The pay increase vote was 6-1, with Lee Edwards opposed.
Council members say the raises are needed to encourage more people to seek office, particularly young working residents with families who can't afford to sacrifice time away from their jobs to serve.
Councilman Bill Harkins applauded the increase as "an important step to broaden the base" of people serving on Town Council.
"It's important to create an environment that encourages participation from people of all walks of life and socioeconomic levels," he said.
The increase, though, was not without its opponents.
Some residents and council candidates say now is not the time to hike pay because the island's economy is still recovering from recession.

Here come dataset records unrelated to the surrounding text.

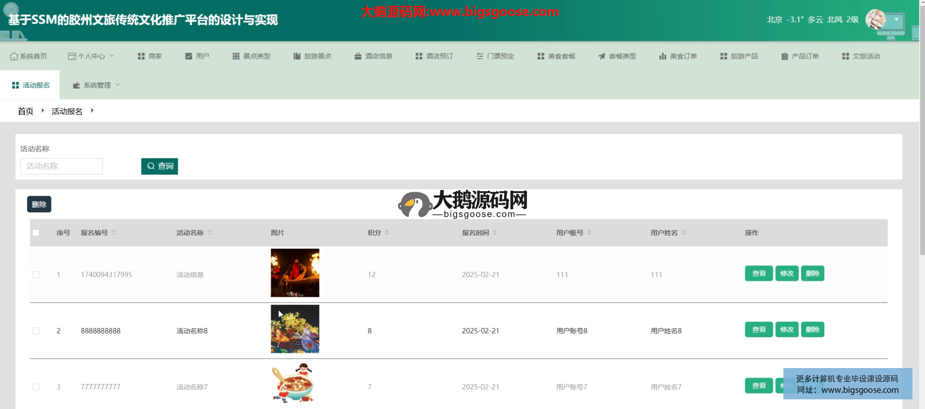The height and width of the screenshot is (409, 925).
Task: Focus the 活动名称 search input field
Action: 61,166
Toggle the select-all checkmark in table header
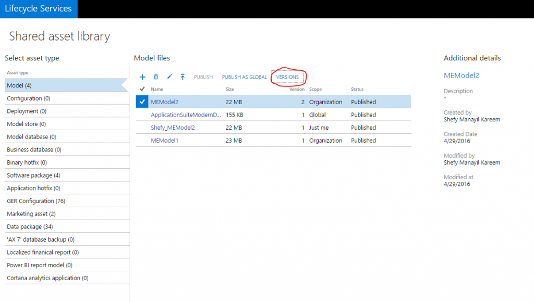534x302 pixels. pos(142,89)
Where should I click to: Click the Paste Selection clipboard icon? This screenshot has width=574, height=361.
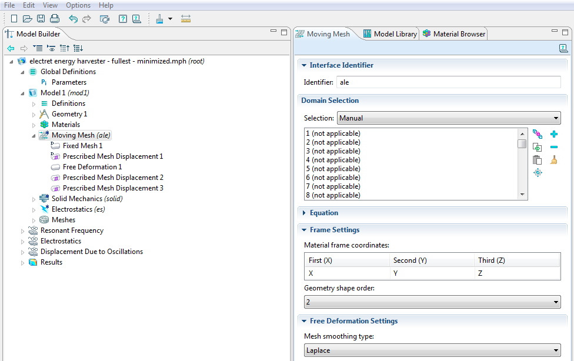pos(537,160)
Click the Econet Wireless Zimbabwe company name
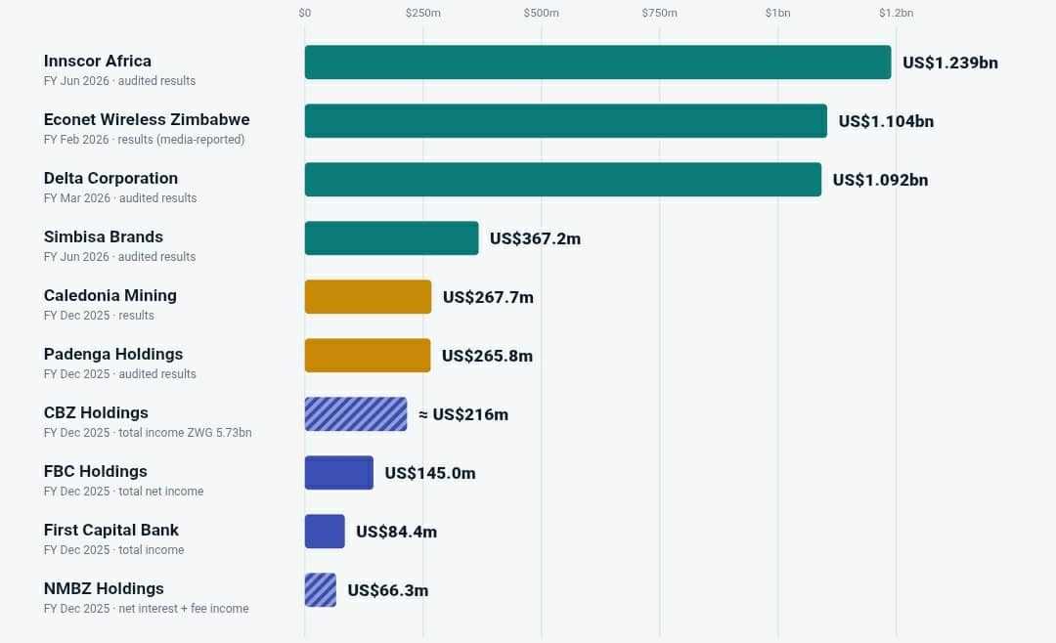 pyautogui.click(x=147, y=119)
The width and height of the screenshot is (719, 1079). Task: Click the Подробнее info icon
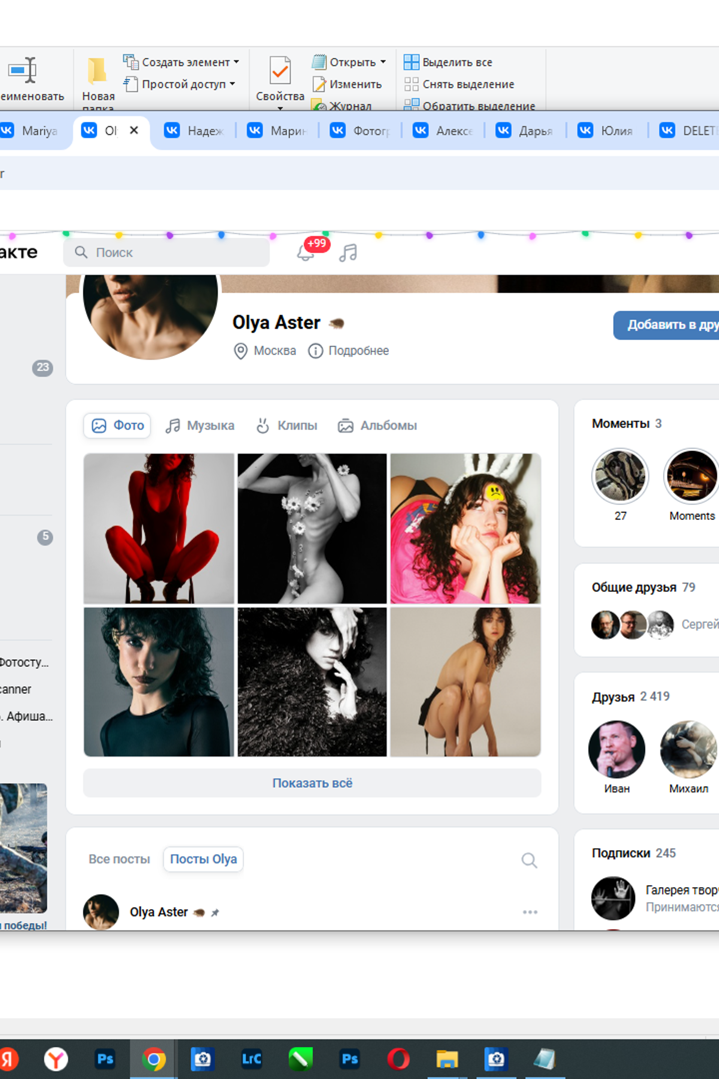315,351
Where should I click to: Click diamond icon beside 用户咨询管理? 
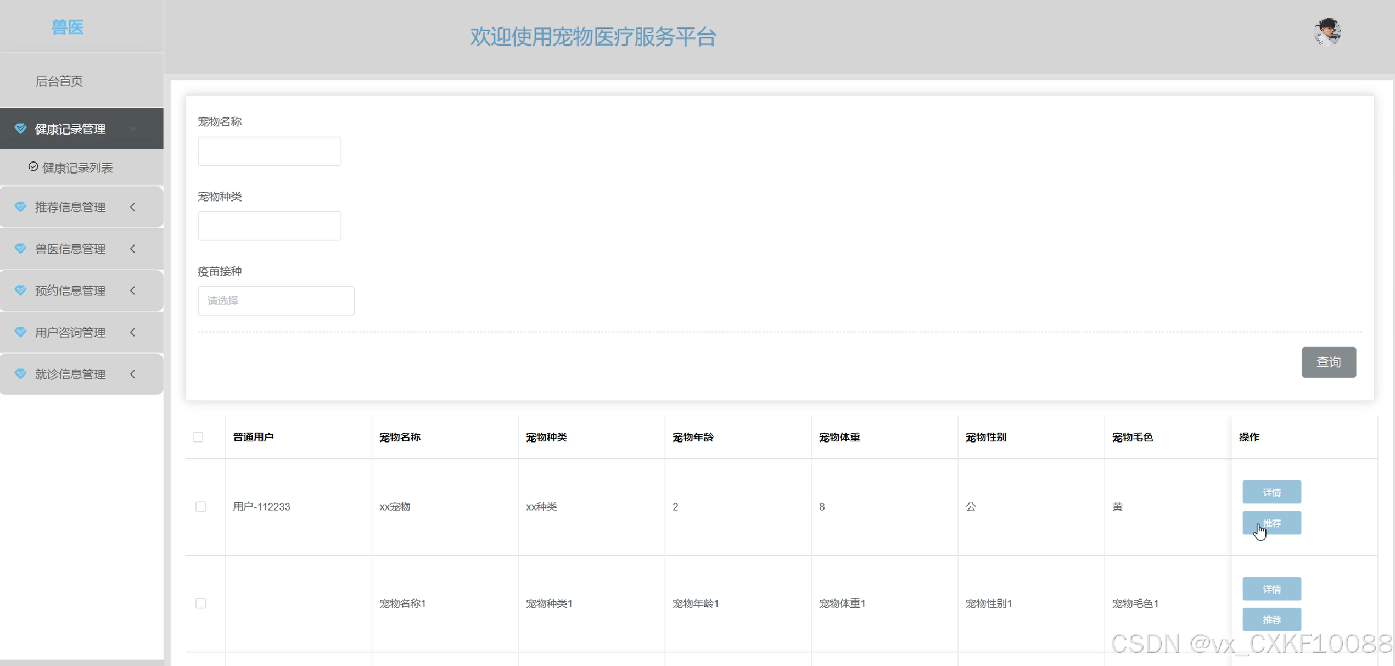click(x=20, y=332)
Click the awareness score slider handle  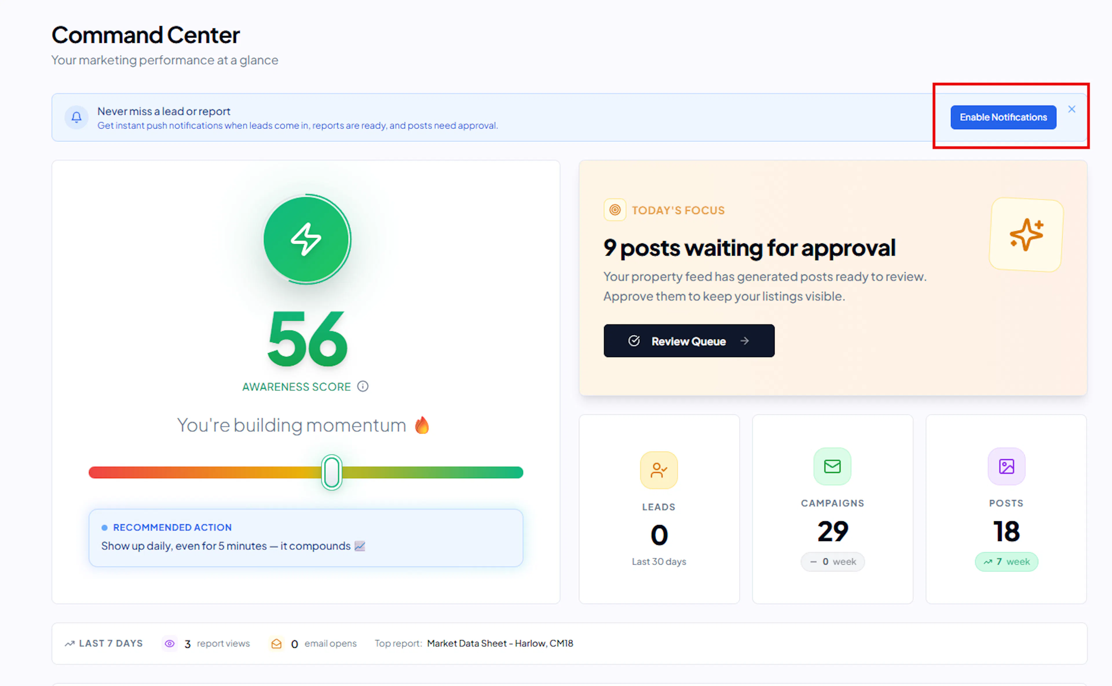click(x=331, y=472)
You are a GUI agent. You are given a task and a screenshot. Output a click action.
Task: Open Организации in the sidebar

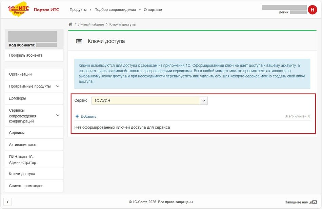tap(20, 74)
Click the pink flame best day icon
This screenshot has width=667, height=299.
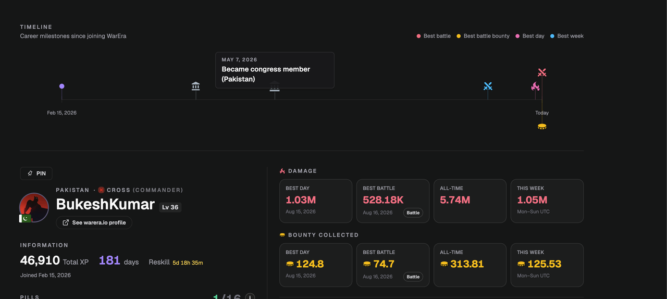535,86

Edwards, who faces three challengers in Tuesday's general election, reiterated the increase was ill-timed, but did not elaborate and did not say he felt it was unwarranted.
He was momentarily confused during the meeting and mistakenly raised his hand to vote for the increase.
"That is 6-1, with Mr. Edwards against, though not clear where his heart really is," Laughlin joked.
Town Council compensation has not changed since 1996, although the cost of living has increased nearly 45 percent.
Salaries lag other municipalities in the state with similar forms of government and populations, according to a town survey based on information from the Municipal Association of South Carolina.
Council members do not receive health or retirement benefits, unlike elected officials in other municipalities, according to the survey.
Councilman Bill Ferguson, who has repeatedly called for the raise in recent years and also faces challengers in the election, said he favored a benefits package for current and future council members who are not "as financially endowed" as others.
The town cannot offer member participation in state health or retirement plans because town employees do no participate, town manager Steve Riley said.
Cost to offer an individual plan for council "is way beyond (the town's) ability," he said.